Friday, November 16, 2012

The Superheroes Union: Dynama by Ruth Diaz (REVIEW)

The worst part about having your e-reader die is losing access to your carefully managed queue of review titles. While I'm (barely) managing to muddle through with a cheap tablet, trying to reconstruct that queue from titles scattered across email, my laptop, my PC, and my cloud drive has proven to be a challenge. As a result, I am woefully behind with some titles . . . but persevering. :)

A romantic bisexual superhero adventure, The Superheroes Union: Dynama is a wonderfully fun piece of fiction from Ruth Diaz. The basic premise is as crazy as it is original - when her supervillian ex-husband escapes from prison, a retired superhero is forced to break out the spandex once again, leaving her kids with a nanny who specializes in superhero families . . . and with whom she falls in love.
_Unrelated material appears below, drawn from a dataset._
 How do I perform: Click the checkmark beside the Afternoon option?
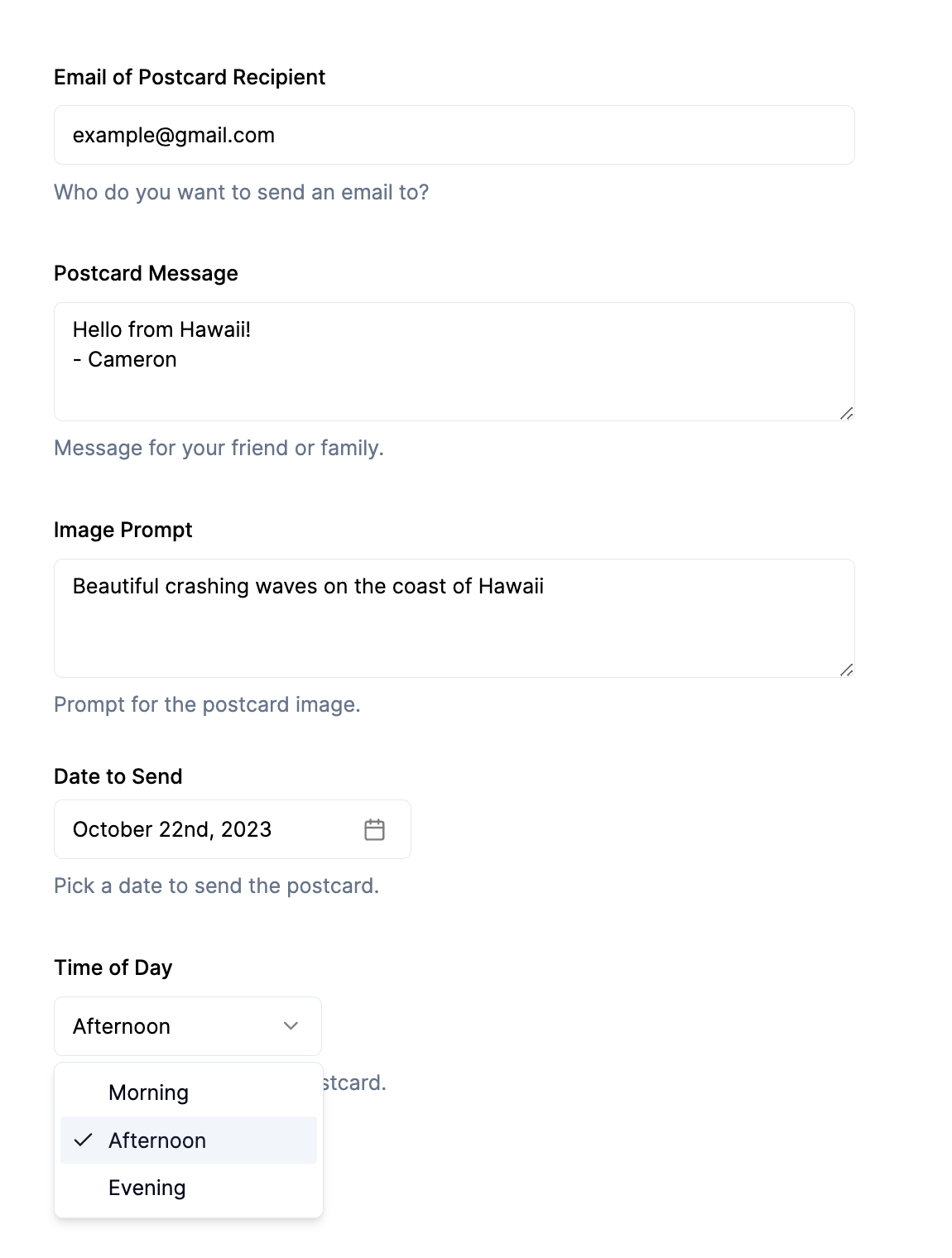coord(83,1140)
What I loved most about the tale is the fact that Diaz doesn't try to recreate the feel of a superhero comic book adventure. Hers is very much a story of people, emotions, relationships, and (most importantly) consequences. She looks at the very human awkwardness of a messy divorce, and the equally human awkwardness of a new relationship, all within the context of a world where superpowers are a fact of life, not a driving force. There's are no grand schemes of world domination to thwart, just relationships to be resolved or mended.

TJ/Dynama is a wonderfully complex character, one who makes you believe that a woman can be a wife, a mother, and a superhero all rolled into one. She's neither perfect nor infallible, and makes the same bad kind of decisions any of us could make. As for Annemarie, the first word that comes to mind when I think of her is 'cute'. She is just such an adorable character, she actually comes across as less authentic than her superpowered lover, which may not have been an intentional twist, but one that I enjoyed.

Overall, this was a quick, fun, feel-good read, and one with a happy ending that still leaves room for more stories in Diaz's world.